▶ _YOUR INSTRUCTIONS_: All lines from the one with "1568x780 pixels." onward, through the last line of the records below, are to be retyped word for word.

··· RAW DATA ···

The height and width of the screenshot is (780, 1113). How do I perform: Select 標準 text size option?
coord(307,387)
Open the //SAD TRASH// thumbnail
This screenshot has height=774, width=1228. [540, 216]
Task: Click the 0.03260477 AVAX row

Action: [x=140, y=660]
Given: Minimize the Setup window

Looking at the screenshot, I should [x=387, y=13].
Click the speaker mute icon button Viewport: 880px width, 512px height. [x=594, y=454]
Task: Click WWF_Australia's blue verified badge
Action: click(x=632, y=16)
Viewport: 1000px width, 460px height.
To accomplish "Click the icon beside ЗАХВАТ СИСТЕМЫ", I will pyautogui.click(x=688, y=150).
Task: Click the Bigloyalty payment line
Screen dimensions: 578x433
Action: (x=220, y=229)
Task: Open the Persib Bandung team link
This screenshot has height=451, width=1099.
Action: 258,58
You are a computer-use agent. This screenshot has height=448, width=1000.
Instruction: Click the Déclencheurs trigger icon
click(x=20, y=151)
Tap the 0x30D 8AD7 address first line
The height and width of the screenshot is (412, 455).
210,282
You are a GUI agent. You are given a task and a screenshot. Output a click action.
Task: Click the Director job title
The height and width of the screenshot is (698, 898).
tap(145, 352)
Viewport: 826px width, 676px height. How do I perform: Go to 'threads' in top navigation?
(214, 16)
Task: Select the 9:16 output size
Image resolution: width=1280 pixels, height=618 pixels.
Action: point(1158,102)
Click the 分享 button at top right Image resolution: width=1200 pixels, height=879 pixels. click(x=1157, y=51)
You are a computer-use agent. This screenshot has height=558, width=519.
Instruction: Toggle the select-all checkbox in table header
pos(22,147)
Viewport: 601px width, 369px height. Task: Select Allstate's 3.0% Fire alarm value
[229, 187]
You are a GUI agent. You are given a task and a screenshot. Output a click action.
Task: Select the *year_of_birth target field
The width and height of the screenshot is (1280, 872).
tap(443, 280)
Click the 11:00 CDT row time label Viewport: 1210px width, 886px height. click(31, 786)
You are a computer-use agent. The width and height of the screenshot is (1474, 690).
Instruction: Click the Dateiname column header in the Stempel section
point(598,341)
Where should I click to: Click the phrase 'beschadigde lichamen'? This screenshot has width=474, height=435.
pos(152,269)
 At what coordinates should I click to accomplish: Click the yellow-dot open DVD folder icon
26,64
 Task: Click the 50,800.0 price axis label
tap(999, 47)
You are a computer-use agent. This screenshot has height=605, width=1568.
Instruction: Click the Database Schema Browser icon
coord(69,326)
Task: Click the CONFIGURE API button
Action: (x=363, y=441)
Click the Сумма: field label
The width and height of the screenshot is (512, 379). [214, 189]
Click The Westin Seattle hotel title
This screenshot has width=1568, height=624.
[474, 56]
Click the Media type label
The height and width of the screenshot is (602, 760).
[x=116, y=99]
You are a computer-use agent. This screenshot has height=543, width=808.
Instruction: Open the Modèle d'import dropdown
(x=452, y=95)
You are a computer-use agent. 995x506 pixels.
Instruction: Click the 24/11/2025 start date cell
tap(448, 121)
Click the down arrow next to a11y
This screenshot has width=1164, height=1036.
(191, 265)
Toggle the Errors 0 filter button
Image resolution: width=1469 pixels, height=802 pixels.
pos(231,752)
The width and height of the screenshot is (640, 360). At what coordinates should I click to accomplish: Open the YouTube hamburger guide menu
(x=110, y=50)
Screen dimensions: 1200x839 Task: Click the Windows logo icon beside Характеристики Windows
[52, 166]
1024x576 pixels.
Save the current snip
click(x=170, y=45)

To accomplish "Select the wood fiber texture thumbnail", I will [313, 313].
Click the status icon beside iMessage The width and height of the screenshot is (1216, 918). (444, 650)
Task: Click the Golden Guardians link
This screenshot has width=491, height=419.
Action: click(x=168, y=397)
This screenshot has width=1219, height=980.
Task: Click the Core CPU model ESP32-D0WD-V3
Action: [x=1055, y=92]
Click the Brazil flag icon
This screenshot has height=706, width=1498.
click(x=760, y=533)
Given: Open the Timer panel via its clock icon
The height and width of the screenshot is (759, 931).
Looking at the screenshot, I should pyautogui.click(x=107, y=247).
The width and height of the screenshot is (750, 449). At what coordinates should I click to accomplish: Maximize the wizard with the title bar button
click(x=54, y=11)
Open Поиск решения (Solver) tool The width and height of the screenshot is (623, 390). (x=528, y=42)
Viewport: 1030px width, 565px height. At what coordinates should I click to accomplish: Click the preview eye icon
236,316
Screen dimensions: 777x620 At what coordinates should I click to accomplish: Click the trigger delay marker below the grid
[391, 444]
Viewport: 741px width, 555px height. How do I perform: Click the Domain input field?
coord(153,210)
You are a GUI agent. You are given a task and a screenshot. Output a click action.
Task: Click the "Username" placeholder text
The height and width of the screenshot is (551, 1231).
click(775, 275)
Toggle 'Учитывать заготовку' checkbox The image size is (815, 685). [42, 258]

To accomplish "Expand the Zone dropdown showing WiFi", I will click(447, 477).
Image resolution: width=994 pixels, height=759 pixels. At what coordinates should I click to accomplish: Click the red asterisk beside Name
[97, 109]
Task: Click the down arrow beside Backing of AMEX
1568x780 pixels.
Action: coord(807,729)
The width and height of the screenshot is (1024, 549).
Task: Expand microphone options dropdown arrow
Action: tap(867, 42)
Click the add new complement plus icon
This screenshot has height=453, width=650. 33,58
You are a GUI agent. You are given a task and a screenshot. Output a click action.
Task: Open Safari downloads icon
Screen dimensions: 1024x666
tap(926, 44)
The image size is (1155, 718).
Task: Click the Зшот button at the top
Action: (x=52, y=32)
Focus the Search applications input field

···

▶ _TASK RESPONSE_:
1568x780 pixels.
Action: coord(807,729)
The width and height of the screenshot is (1024, 549).
Task: Expand microphone options dropdown arrow
Action: tap(867, 42)
Click the add new complement plus icon
This screenshot has height=453, width=650. 33,58
You are a GUI agent. You are given a task and a screenshot. Output a click action.
Task: Open Safari downloads icon
Screen dimensions: 1024x666
tap(926, 44)
The image size is (1155, 718).
Task: Click the Зшот button at the top
Action: (x=52, y=32)
Focus the Search applications input field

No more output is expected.